13. The creditless recoveries in the Baltics largely conform to past cross-country episodes. The rapid credit expansion and subsequent sharp correction are features that are found to significantly increase the likelihood of a creditless recovery. But, the rebound in credit in the Baltics—especially in Latvia and Lithuania—appears to be lagging behind what would have been expected at this stage of the recovery, based on past observations. In Latvia and Lithuania, real credit continues to contract, while in Estonia, it has ceased to contract but remains very weak. Private debt-to-GDP ratios in all three Baltic countries have declined considerably but remain elevated compared to pre-boom levels. It may be that the Baltics should expect a somewhat longer-than-average period of negative credit growth, owing to their steeper-than-average boom-bust cycle. That said, the empirical record is clear that a creditless recovery cannot be indefinitely prolonged. If past experience is any guide, the Baltics are at or near the stage when credit growth should resume.

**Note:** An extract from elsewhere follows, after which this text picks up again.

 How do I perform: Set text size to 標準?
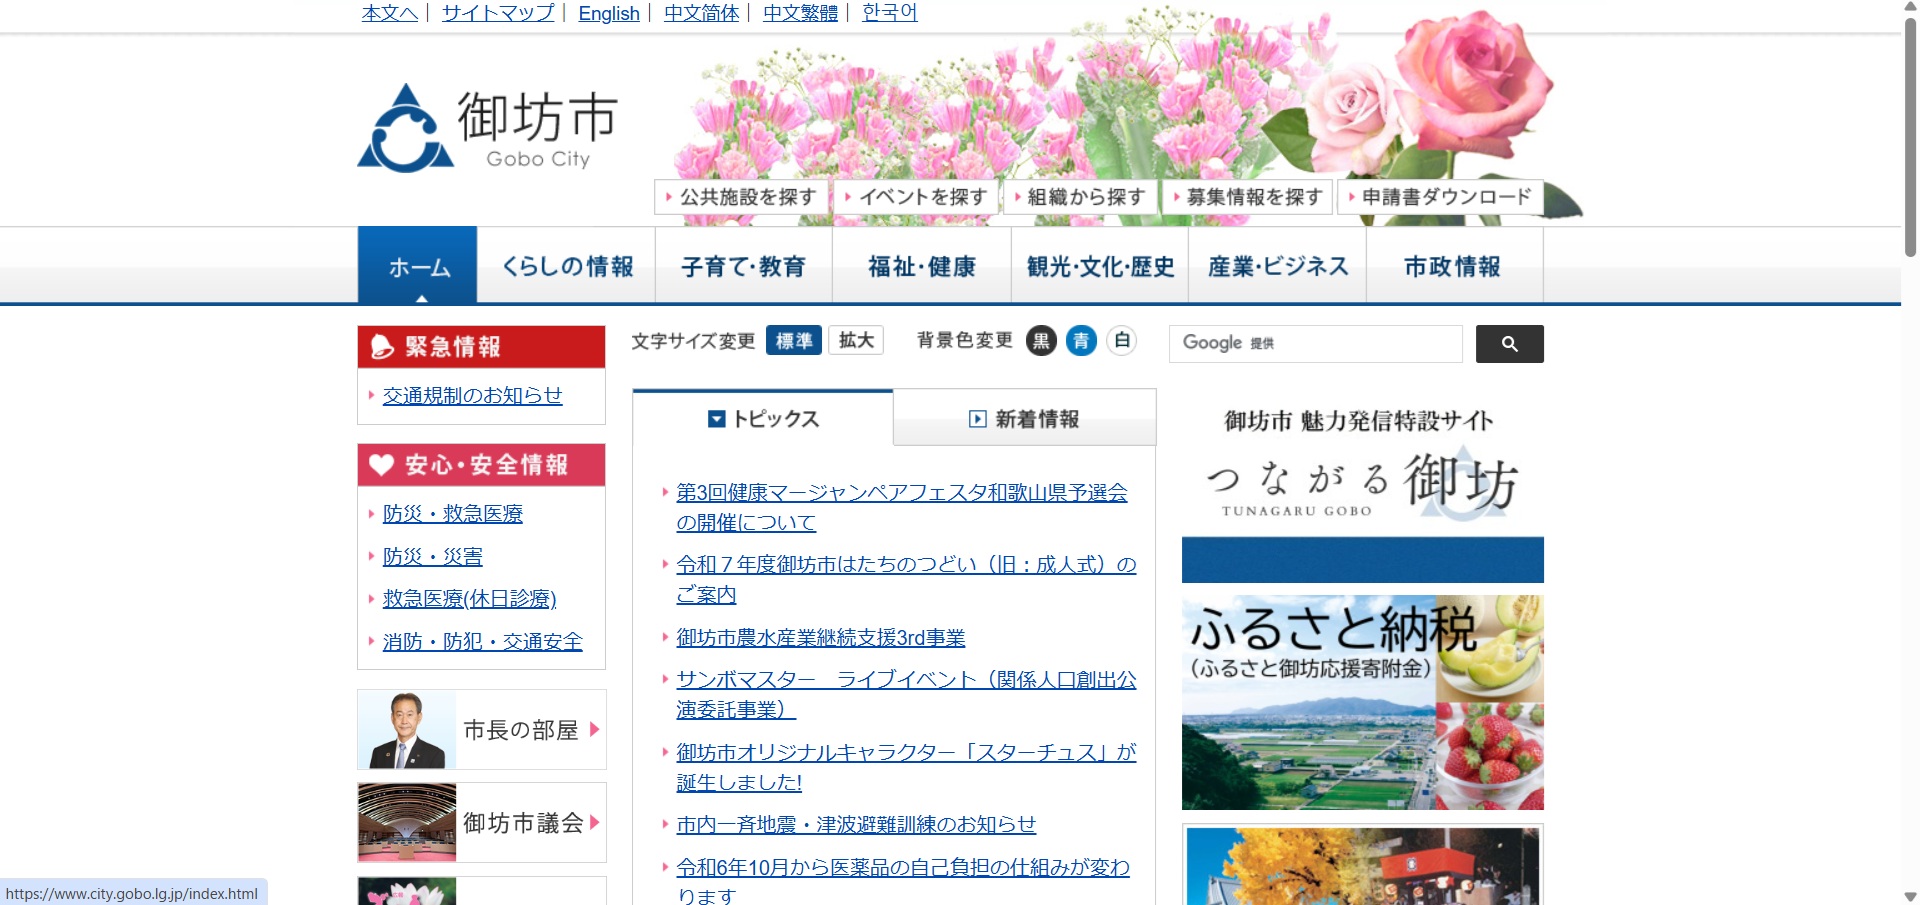[x=794, y=341]
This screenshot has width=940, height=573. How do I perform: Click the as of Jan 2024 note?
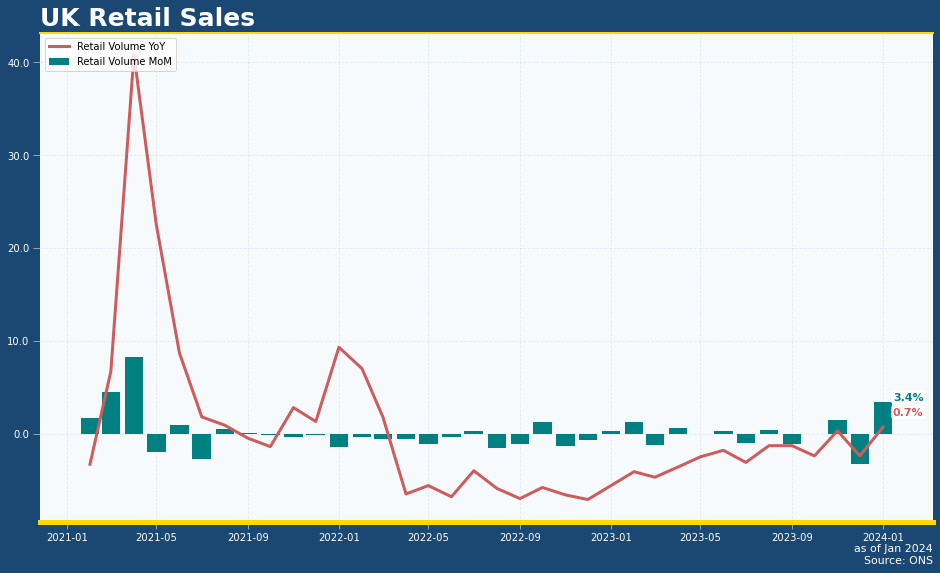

14. Constraints on both credit demand and credit supply appear to be responsible for the continued contraction in credit. Staff analysis suggests that constraints on credit demand and credit supply have both played a role in the evolution of credit during the boom, the recession, and the recovery (defined as the three years after the recession). These findings are based on both regression analysis as well as anecdotal evidence collected during Article IV missions.

  • Boom. During the boom, domestic demand appears to have been a key driver of credit growth. Debt-to-GDP ratios soared as private balance sheets rapidly became more leveraged: non-financial private sector credit peaked at 110 percent of GDP in Estonia and Latvia (from 30 and 40 percent of GDP six years earlier, respectively) and 70 percent of GDP in Lithuania (from 20 percent of GDP six years earlier).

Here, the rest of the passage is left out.